Cognitive computing uses powerful algorithms to enable high-volume data analytics for perceiving people, things, events, and the environment, and supporting fast decision-making. It will be the key to future communications networks, data centers, smartphones, robotics, Internet of Vehicles (IoV), and other industries. Computer vision is one of the key technologies for cognitive computing. The goal is to simulate human vision, so that computers can perceive and complete tasks more efficiently and precisely. Computer vision is already in use in certain domains, and can greatly boost the competitiveness of some products.
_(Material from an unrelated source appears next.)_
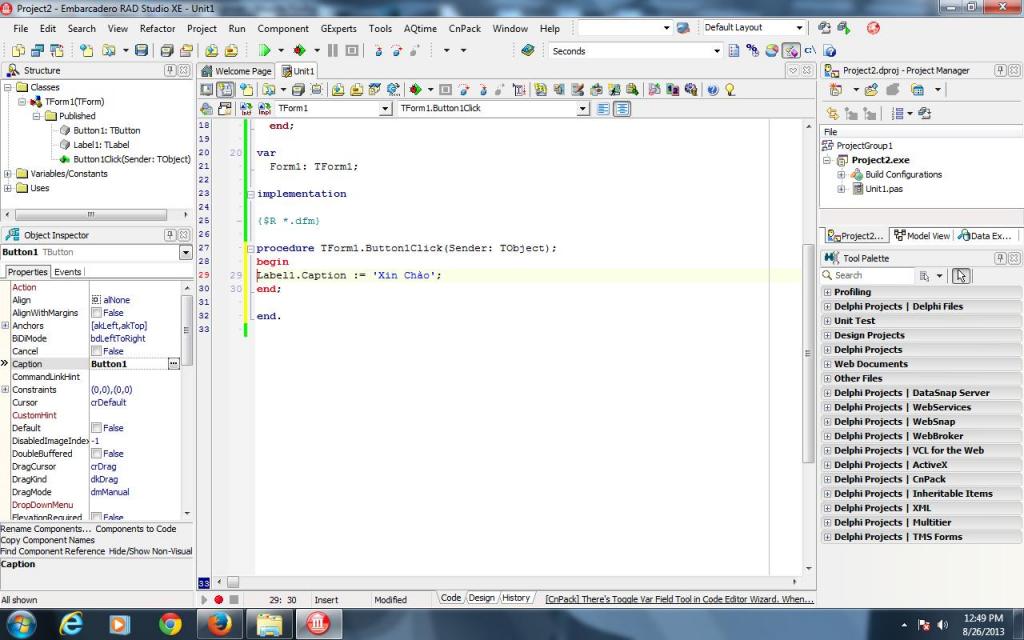Click the Pause button in debug toolbar
Image resolution: width=1024 pixels, height=640 pixels.
pyautogui.click(x=333, y=50)
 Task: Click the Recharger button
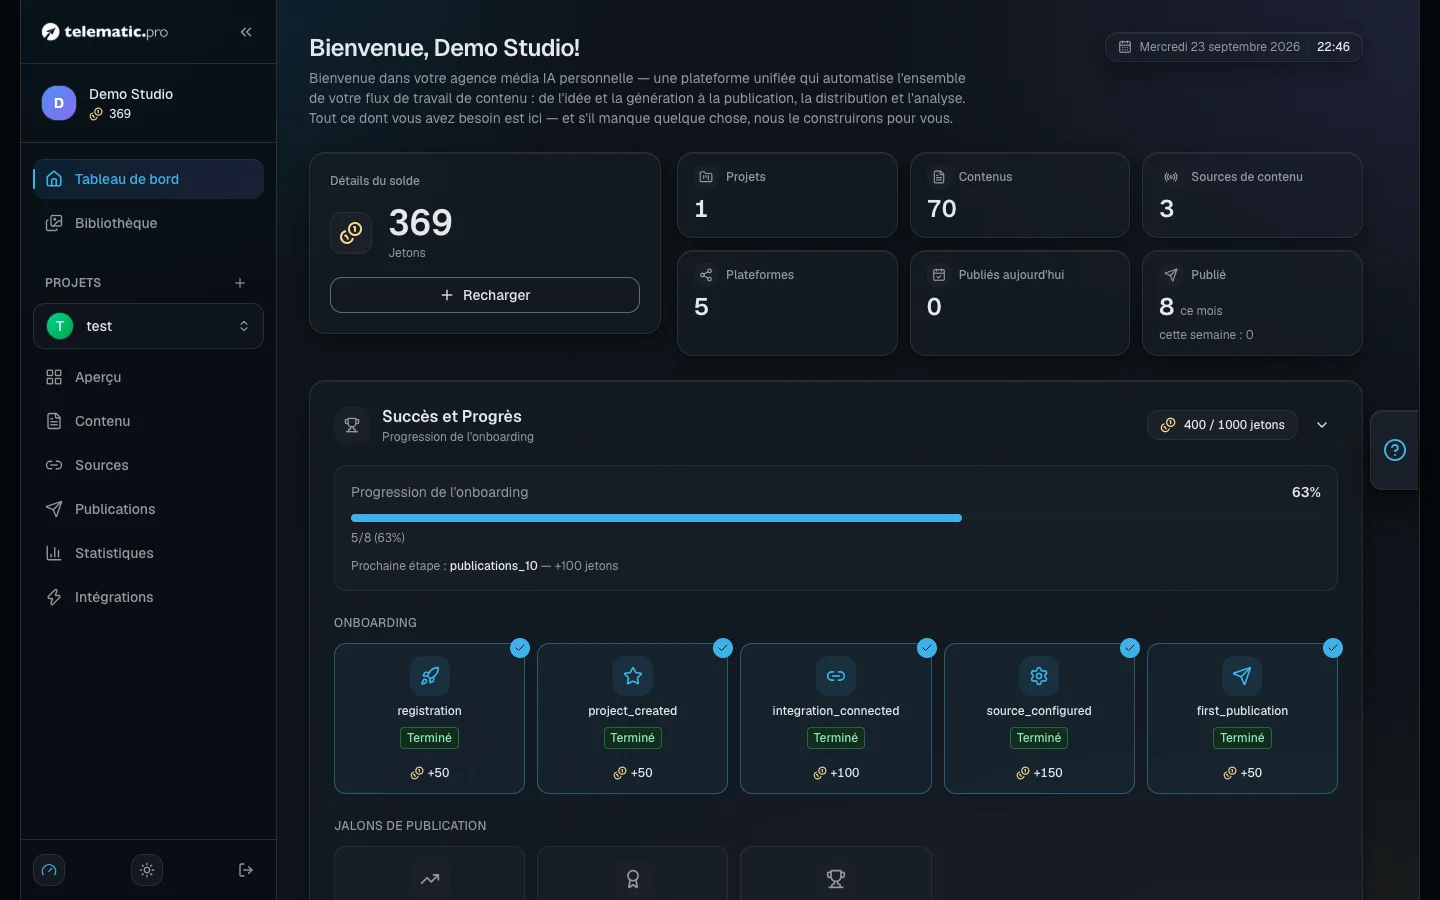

Liu, who is chief researcher in computer vision at the Shannon Cognitive Computing Laboratory, said, “We are witnessing rapid development in computer vision applied to Internet image recognition using deep learning. Deep learning is now the area where researchers are focused, and an increasing number of industries are now aware of its importance. However, the mechanisms of deep neural networks still defy explanation, and the existence of adversarial images (slightly distorted images which computers cannot read) is a challenge to their deployment in real world applications.”
The difficulties in understanding and controlling deep neural networks means that computer vision cannot yet meet demands placed on it by industrial applications. A key future research direction will be machine learning with more stability than currently available technologies.
Huawei established the Shannon Cognitive Computing Laboratory in early 2016. The Laboratory is helping to develop an intelligent world by making cognitive computing technologies like computer vision more stable and application-ready, to speed their commercial use.